Despachos profesionales

donde el cuello de botella es el cliente

El trabajo técnico rara vez es el problema. El problema es conseguir a tiempo los papeles para poder hacerlo, y responder veinte veces al día en qué punto está cada cosa.

Cómo funciona hoy

El calendario del despacho no lo marca el despacho: lo marcan los modelos trimestrales, la campaña de renta y los cierres. Y en esas semanas el equipo no está haciendo trabajo técnico, está persiguiendo documentación.

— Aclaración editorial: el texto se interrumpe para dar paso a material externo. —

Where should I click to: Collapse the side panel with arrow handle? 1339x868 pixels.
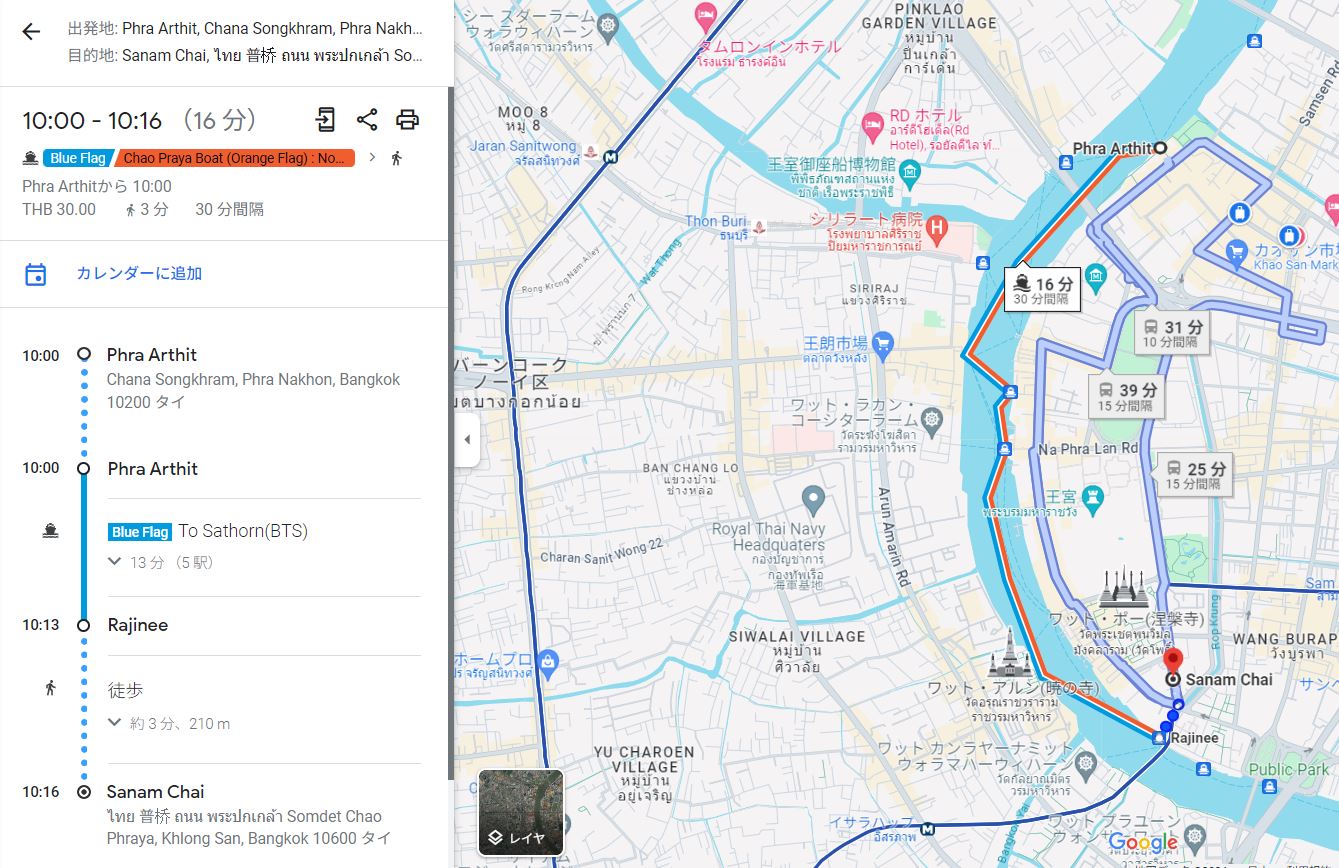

La documentación llega por donde le viene bien al cliente: adjunta en un correo, fotografiada en WhatsApp, subida a un Drive compartido o en un sobre. Alguien tiene que recogerla, comprobar que está completa, renombrarla y meterla donde corresponda antes de que empiece el trabajo de verdad.

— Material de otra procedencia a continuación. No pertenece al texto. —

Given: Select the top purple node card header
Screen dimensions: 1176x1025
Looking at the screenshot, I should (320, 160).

Y entremedias, el teléfono. La misma pregunta —si ya se ha presentado, si falta algo, cuándo hay que pagar— repetida por clientes distintos, respondida a mano cada vez por quien mejor conoce el expediente, que suele ser quien menos tiempo tiene.

Dónde se va el tiempo

Cuatro puntos que se comen las semanas de más carga, que además son las que menos margen tienen.

Pedir y perseguir documentación

Escribir a cada cliente diciéndole qué falta, apuntar quién ha contestado, volver a escribir a los que no. Multiplicado por la cartera y concentrado en dos semanas de cada trimestre.

Clasificar lo que llega

Facturas fotografiadas de través, extractos en PDF, contratos escaneados. Identificar de qué cliente es cada cosa, de qué periodo y de qué tipo, y dejarlo donde el software de gestión lo espera.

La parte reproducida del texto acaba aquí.